There is an underlying theological question that we have not yet satisfactorily answered: how can we plausibly proclaim the existence of God in a world permeated by misery. Doing so makes sense only if it means transforming this world in such a way that the lament of the miserable ceases. For such a change to take place, they themselves must become aware, organise themselves, and implement a practical policy of transformation and social liberation. Given that the vast majority of the poor in our countries are Christian, it was logical to make faith a factor in liberation: the churches that feel they are the heirs to Jesus, a poor man crucified for his commitment to God and justice, would be natural allies of this movement of poor Christians.

Support has been forthcoming from churches with prophetic bishops and cardinals, like Helder Camara and Paulo Evaristo Arns in Brazil, Arnulfo Romero in El Salvador, and others, as well as many priests, nuns, monks, and politically-committed lay persons.

Because its cause was universal, Liberation Theology was already an international movement in the 1970s and convened truly global theological forums. A publishing council was formed with more than 100 Latin American theologians to formulate a 53-volume theological system from the perspective of liberation. Thirteen had been published when the Vatican intervened to abort the project. Then-cardinal Joseph Ratzinger acted forcefully, cutting off at the root a project that was promising and beneficial for all peripheral churches and especially for the poor. History will remember him as a cardinal, and then pope, who was the enemy of the of the expression of the intelligence and thinking of the poor.

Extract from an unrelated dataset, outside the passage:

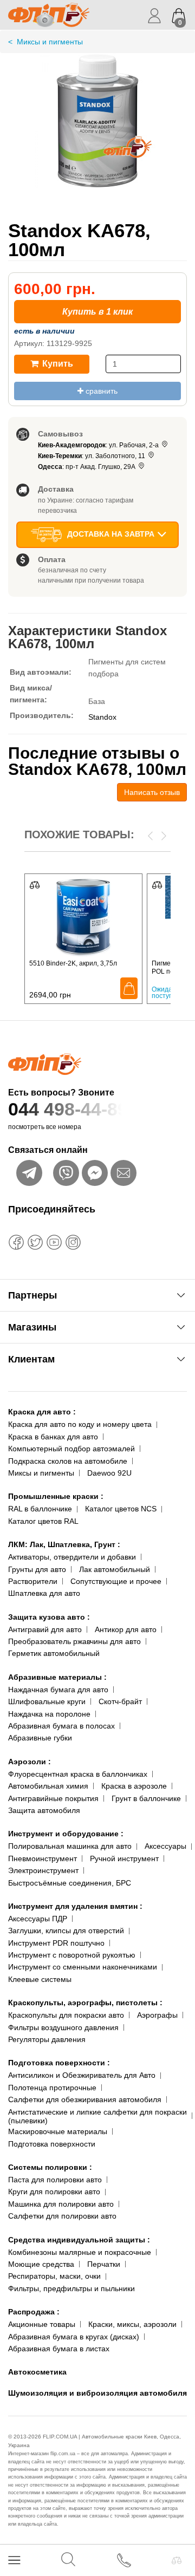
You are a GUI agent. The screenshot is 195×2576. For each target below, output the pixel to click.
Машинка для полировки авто (61, 2204)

Liberation theology created a political culture. It helped form social organisations like the Movement of the Landless, the Indigenous Pastoral, and the Black Movement, and it was fundamental in the creation of Brazil’s Workers Party whose leader, President Lula, felt a strong connection with Liberation Theology

Today this theology has transcended the borders of religion and become a socio-political force. In addition to Lula, President Rafael Correa of Ecuador, ex-bishop and president of Paraguay Fernando Lugo, President Daniel Ortega of Nicaragua, President Hugo Chavez of Venezuela, and the current President of the UN Assembly, Nicaraguan priest Miguel de Escoto, all have identified themselves publicly with Liberation Theology. Its primary force lies not in the pulpits of theologians but rather in the innumerable grass- roots church communities (there are about 100,000 in Brazil alone), and in the many thousands of Bible-reading groups that see scripture in the context of social oppression and the so-called pastoral missions.

Rome remains caught in the profound illusion that its doctrinal documents, emitted by cold bureaucracies far from where the faithful live, will succeed in reining in Liberation Theology, which was born heeding the calls of the poor and is now moved by the cry of the earth. As long as the poor continue their lament and the Earth suffers the rage of consumerism and the mania of production, there will be a thousand reasons to listen to the call of a revolutionary and liberational interpretation of the scriptures. Liberation Theology is a response to an unjust reality and is saving the central church from its alienation and cynicism. (END/COPYRIGHT IPS)

(*) Leonardo Boff, a Brazilian theologian and writer, is co-author of the Earth Charter.